Far from seeking to destroy the population of Gaza, Israel had warned civilians of pending battles and helped them move to areas it hoped would prove safer. As part of its humanitarian aid, as Israel told the court, it had also restored bread supplies; provided two new water pipelines and repaired existing infrastructure; established six new hospitals (with two more on the way); increased deliveries of fuel and cooking gas; and provided tents and winter equipment for those displaced from their homes. 

The ICJ recorded Israel’s evidence on these points but then brushed it aside without explaining why. Instead, it used unreliable, partisan, and often irrelevant evidence to conclude, that ‘at least some of the rights claimed by South Africa…are plausible’. This implied that Israel’s intent to destroy the people of Gaza had sufficiently been shown. However, the wording used was vague, while the court failed to give adequate reasons for this vital conclusion.

The ramifications of the ICJ ruling
The best and quickest way to end the conflict in Gaza is for Hamas to lay down its arms, release its remaining hostages, abandon its determination to destroy Israel, and commit itself to a peaceful two-state solution. 

However, this option has been overlooked in most of the massive media coverage of the Gaza conflict, as well as South Africa’s genocide accusation and its partial endorsement by the world court. This omission – coupled with all the flaws in the ICJ ruling – has allowed Hamas and its allies to use the ICJ as their catspaw in their struggle to demonise, demoralise, and ultimately dismantle the Israeli state.

The ramifications for both the ICJ and international humanitarian law are disturbing too. In relying on such flimsy evidence of genocidal intent and setting the bar for ‘plausibility’ so low, the ICJ has debased the meaning of genocide and weakened the prohibition against it.

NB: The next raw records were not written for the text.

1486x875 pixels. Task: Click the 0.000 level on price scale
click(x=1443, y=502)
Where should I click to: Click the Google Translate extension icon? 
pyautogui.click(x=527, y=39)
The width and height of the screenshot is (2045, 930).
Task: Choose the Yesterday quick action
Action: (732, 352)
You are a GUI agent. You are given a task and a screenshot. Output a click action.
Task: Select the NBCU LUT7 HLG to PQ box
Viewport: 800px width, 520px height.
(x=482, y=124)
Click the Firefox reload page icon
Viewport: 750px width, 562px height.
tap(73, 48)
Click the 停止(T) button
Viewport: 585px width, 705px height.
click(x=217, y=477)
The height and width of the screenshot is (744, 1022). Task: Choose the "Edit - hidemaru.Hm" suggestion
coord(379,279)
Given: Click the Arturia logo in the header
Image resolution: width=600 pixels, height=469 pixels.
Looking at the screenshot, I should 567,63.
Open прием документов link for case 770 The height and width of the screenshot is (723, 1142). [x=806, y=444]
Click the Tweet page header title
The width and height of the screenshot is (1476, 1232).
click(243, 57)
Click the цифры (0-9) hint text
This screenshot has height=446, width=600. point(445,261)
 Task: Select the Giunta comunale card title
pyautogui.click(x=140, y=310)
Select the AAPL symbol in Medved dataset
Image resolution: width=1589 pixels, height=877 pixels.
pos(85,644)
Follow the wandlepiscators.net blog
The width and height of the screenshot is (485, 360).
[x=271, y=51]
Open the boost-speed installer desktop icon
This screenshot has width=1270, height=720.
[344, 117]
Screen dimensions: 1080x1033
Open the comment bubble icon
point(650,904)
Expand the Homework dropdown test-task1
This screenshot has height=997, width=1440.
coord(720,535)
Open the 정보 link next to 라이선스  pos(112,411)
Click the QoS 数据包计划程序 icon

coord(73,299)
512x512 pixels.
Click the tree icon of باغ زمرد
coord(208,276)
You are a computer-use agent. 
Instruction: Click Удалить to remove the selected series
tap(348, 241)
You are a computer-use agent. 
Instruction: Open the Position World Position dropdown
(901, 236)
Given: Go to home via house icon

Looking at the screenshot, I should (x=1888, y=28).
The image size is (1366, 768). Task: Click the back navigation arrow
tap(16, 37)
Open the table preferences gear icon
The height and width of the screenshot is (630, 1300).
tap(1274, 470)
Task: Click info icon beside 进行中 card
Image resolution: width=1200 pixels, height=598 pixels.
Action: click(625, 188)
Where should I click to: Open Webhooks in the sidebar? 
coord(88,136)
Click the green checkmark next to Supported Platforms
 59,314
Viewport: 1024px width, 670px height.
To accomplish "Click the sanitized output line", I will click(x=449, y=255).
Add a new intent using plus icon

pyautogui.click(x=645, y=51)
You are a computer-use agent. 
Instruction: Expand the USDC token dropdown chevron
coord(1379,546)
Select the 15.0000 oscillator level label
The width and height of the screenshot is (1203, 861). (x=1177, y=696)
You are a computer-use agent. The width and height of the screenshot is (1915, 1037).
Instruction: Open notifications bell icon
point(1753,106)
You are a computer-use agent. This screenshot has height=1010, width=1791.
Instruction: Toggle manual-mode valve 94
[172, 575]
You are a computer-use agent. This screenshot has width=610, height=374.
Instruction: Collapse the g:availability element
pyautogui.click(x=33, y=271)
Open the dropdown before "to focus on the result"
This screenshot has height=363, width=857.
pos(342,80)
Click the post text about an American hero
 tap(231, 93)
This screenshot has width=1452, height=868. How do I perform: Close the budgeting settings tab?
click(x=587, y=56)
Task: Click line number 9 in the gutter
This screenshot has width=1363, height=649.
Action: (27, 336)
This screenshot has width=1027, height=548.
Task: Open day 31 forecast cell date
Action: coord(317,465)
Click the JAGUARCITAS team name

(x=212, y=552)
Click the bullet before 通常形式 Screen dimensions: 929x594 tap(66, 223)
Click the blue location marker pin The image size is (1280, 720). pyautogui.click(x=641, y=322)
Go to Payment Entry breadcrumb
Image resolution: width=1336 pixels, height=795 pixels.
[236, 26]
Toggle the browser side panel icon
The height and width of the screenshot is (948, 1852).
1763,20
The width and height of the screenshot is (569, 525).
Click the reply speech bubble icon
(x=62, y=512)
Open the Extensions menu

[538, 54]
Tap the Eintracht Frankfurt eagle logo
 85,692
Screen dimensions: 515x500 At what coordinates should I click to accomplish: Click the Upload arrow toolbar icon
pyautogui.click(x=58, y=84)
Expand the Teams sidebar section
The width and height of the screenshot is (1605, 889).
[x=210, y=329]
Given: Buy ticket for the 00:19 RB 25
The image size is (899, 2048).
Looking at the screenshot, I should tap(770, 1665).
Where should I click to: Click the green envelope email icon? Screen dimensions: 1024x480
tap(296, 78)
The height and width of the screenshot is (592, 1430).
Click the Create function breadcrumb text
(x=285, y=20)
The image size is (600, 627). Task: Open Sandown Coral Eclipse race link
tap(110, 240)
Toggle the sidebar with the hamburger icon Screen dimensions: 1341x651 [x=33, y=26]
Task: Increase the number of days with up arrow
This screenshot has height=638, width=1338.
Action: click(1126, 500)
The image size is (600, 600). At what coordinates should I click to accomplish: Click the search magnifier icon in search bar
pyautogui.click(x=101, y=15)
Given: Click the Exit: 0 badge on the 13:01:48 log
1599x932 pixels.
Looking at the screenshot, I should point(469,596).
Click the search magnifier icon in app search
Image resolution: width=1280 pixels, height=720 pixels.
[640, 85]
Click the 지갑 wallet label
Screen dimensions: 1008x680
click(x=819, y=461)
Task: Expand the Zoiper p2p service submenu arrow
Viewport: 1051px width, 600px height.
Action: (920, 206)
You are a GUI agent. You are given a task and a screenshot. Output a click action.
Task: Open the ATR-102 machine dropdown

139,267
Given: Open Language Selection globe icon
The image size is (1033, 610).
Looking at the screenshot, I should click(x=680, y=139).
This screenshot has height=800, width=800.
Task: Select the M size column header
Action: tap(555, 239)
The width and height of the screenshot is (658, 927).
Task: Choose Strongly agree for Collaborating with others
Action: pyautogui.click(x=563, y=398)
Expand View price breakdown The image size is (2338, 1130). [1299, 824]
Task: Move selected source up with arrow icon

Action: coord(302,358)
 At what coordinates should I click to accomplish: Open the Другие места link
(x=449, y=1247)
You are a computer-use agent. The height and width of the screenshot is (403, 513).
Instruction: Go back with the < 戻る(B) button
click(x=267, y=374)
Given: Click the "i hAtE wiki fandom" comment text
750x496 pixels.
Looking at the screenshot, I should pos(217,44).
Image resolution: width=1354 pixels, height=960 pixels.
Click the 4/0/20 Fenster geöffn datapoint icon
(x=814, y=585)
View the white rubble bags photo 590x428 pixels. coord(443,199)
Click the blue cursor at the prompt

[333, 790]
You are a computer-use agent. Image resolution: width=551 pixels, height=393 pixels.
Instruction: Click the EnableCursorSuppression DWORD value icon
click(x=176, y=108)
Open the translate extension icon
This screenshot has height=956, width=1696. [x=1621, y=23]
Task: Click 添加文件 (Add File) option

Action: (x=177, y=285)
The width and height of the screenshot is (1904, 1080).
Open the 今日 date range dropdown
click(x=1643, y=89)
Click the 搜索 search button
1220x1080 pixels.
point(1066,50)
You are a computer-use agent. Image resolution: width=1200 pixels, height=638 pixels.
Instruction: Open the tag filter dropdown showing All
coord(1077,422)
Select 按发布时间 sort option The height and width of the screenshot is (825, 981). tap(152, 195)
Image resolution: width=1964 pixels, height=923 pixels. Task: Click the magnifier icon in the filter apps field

It has also effectively condoned – and so implicitly encouraged – the use of civilians as human shields in times of conflict.

Already, moreover, the judgment is being used as a crucial element in a longer-term strategy against Israel. Within hours of its being handed down, the ICJ ruling was cited in an American district court in Oakland (California) in litigation aimed at stopping the Biden administration from supplying ‘tanks, Hellfire missiles, bunker-busting bombs’, and other arms to Israel.

This case has been brought by the American Centre for Constitutional Rights. In argument to the Oakland court, the Centre noted that the Genocide Convention is binding on all states party to it – as the ICJ had stressed in its ruling. The US is therefore obliged to ‘prevent and suppress’ any act of genocide by any other party, including Israel. In evidence echoing that put to the ICJ, Palestinians in Gaza and Ramallah recounted the deaths of their loved ones in the strip and emphasised the destruction and displacement that Israel had caused. A former US State Department director detailed the ‘vast amount of military critical technologies and capabilities’ the US was providing to Israel, much of which was being ‘used in ways contrary to US law and Israel’s own commitments…under international law’. Putting an end to this arms flow would limit Israel’s capacity to cause further harm, he said. 

The ICJ’s judgment will make it easier to secure an arms injunction of this kind – if not in the Oakland court then via the flurry of similar litigation likely to be lodged. The ruling has also given fresh impetus to a long-standing campaign for economic and other sanctions against Israel. Clearly, the more Israel is associated with the heinous crime of genocide, the easier it will be to isolate it, cut it off from the world economy, and curtail or terminate the US military support vital to its survival. 

Anthea Jeffery holds law degrees from Wits, Cambridge and London universities.